▶ **ACTIVITY**: Arrange the lines from the line with "The height and" up to and including the line with "at that location." as a Markdown table with the columns Row and Line, leaving out blank lines.

▶ **EXTRACTED ENTRIES**:
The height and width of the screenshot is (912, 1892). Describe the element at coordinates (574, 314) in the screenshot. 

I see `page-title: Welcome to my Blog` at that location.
---
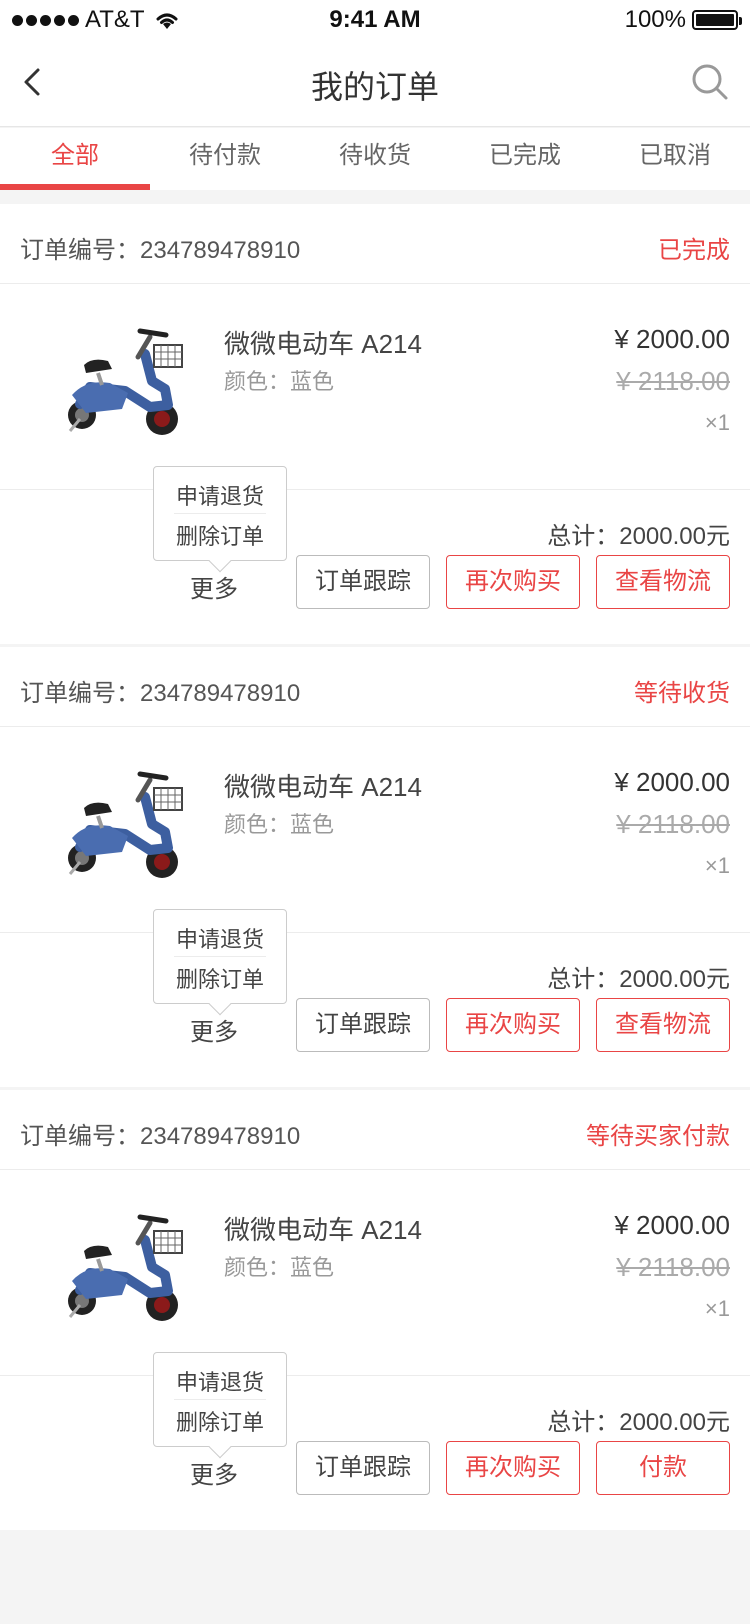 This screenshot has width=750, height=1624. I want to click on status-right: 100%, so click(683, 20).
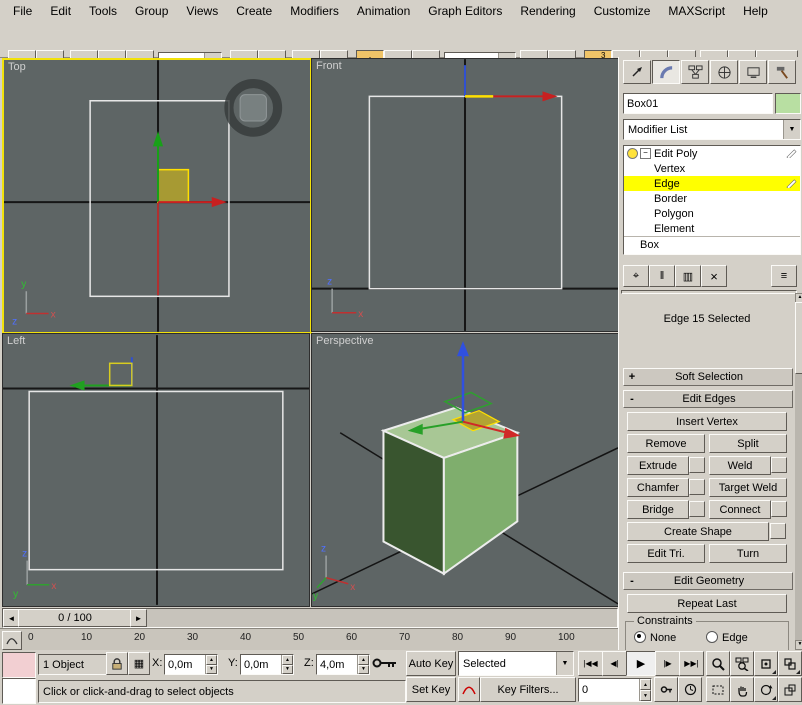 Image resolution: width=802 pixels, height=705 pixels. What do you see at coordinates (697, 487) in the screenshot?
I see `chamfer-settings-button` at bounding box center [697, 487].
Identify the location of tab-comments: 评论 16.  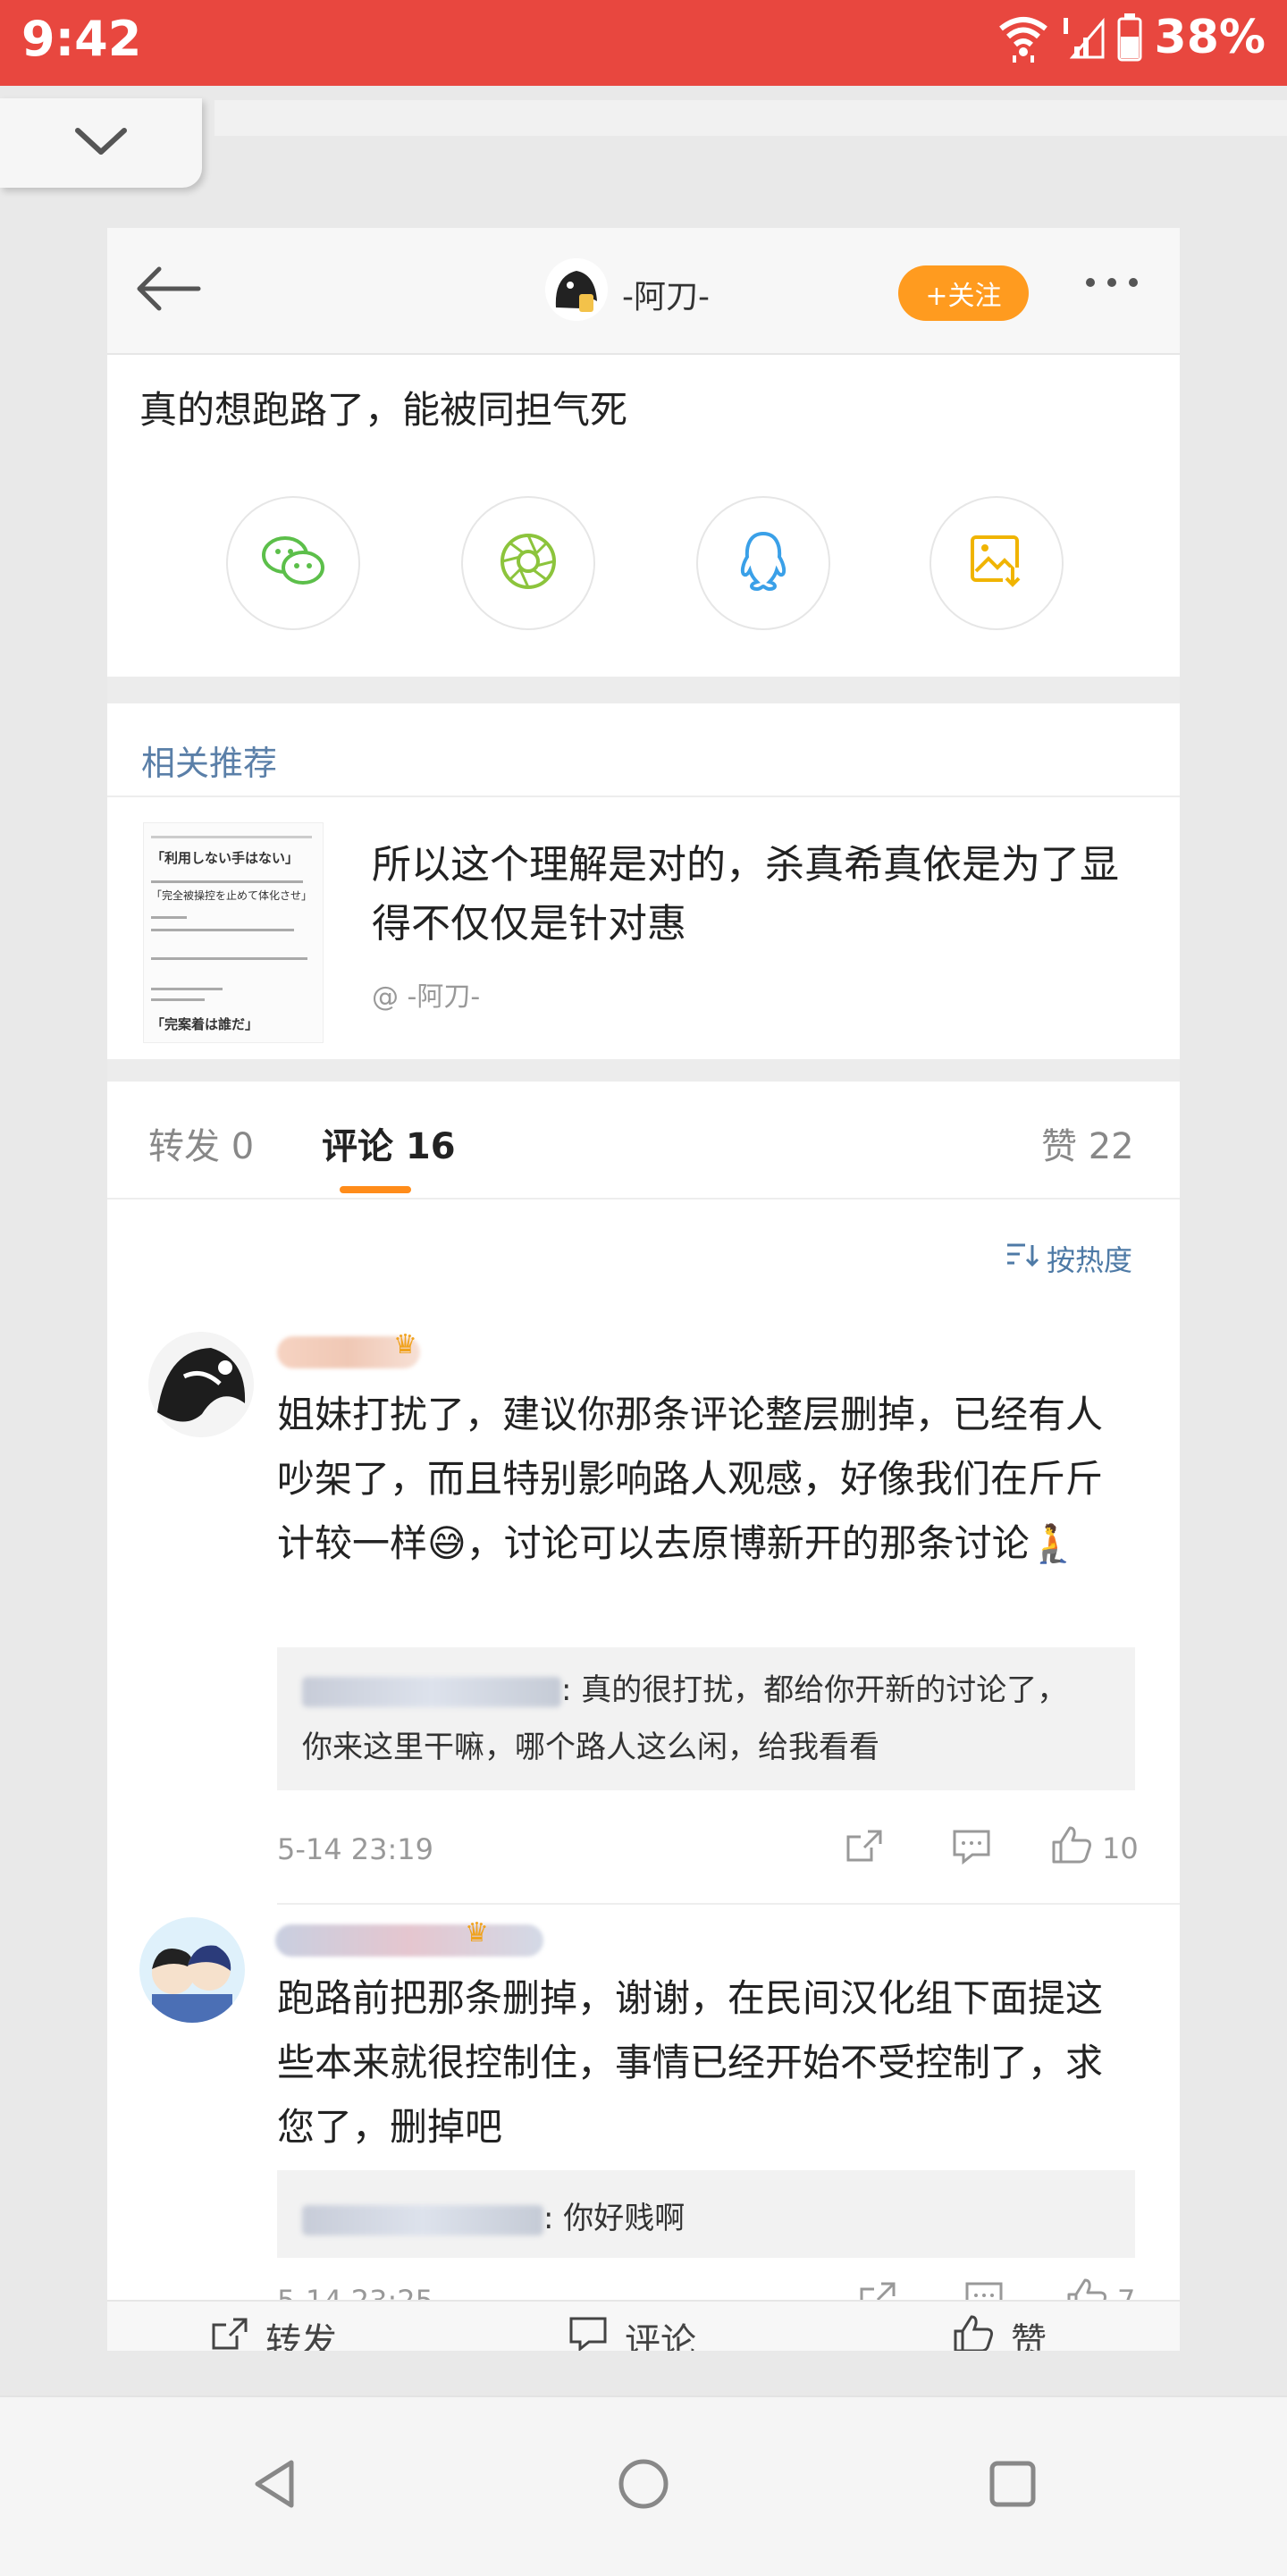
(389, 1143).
==
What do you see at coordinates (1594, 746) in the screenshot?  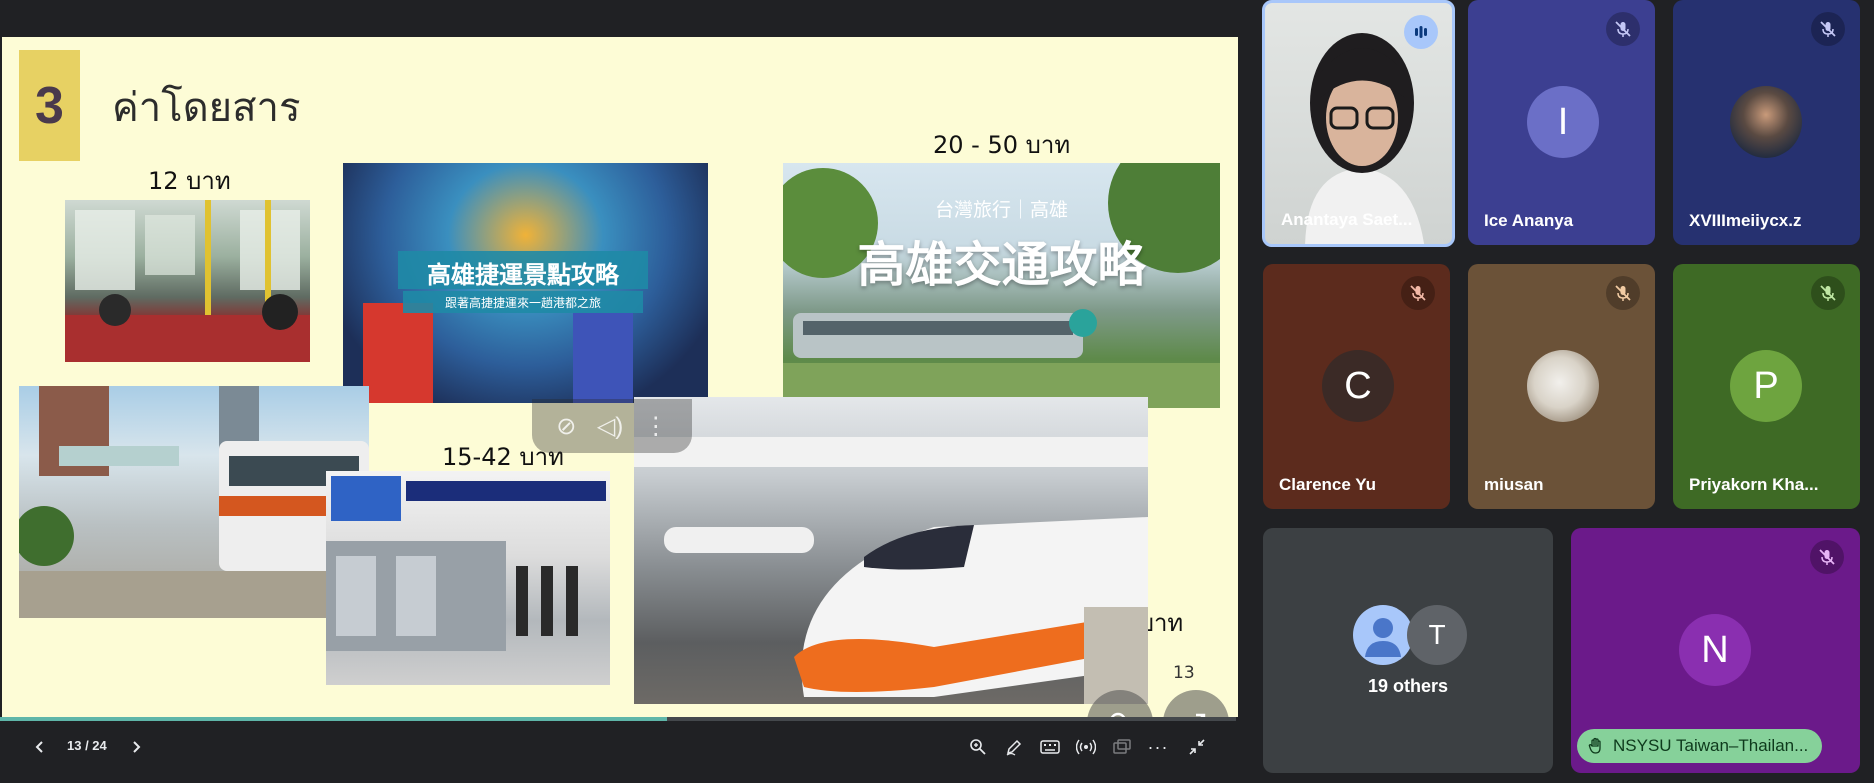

▶ **TASK OUTPUT**:
| Row | Line |
|---|---|
| 1 | The height and width of the screenshot is (912, 1892). Describe the element at coordinates (574, 314) in the screenshot.  |
| 2 | I see `page-title: Welcome to my Blog` at that location. |